**TASK STATEMENT:**
Please give the entries again in full and exactly, without any picture.

===

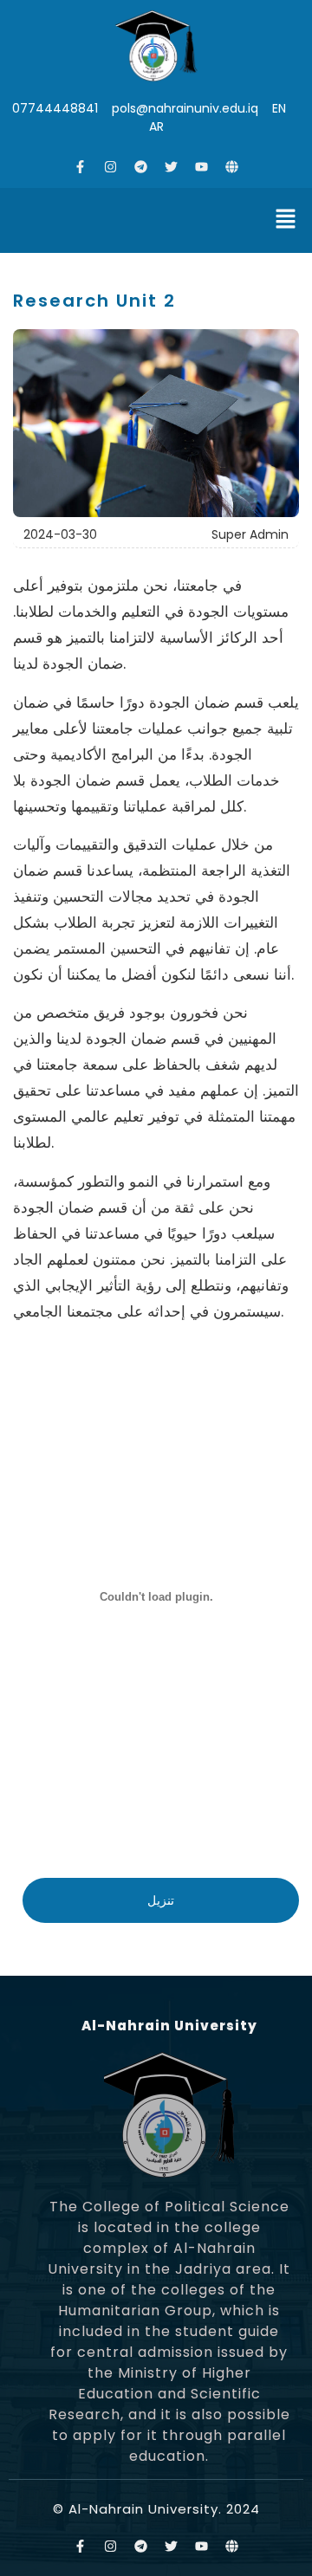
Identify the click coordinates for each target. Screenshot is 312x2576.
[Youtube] (202, 166)
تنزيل (160, 1900)
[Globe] (232, 166)
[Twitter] (172, 166)
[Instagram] (111, 166)
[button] (286, 220)
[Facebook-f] (81, 166)
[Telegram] (141, 166)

===

**RESPONSE AREA:**
Identify the click coordinates for each target. Screenshot is 312x2576.
[Youtube] (202, 166)
تنزيل (160, 1900)
[Globe] (232, 166)
[Twitter] (172, 166)
[Instagram] (111, 166)
[button] (286, 220)
[Facebook-f] (81, 166)
[Telegram] (141, 166)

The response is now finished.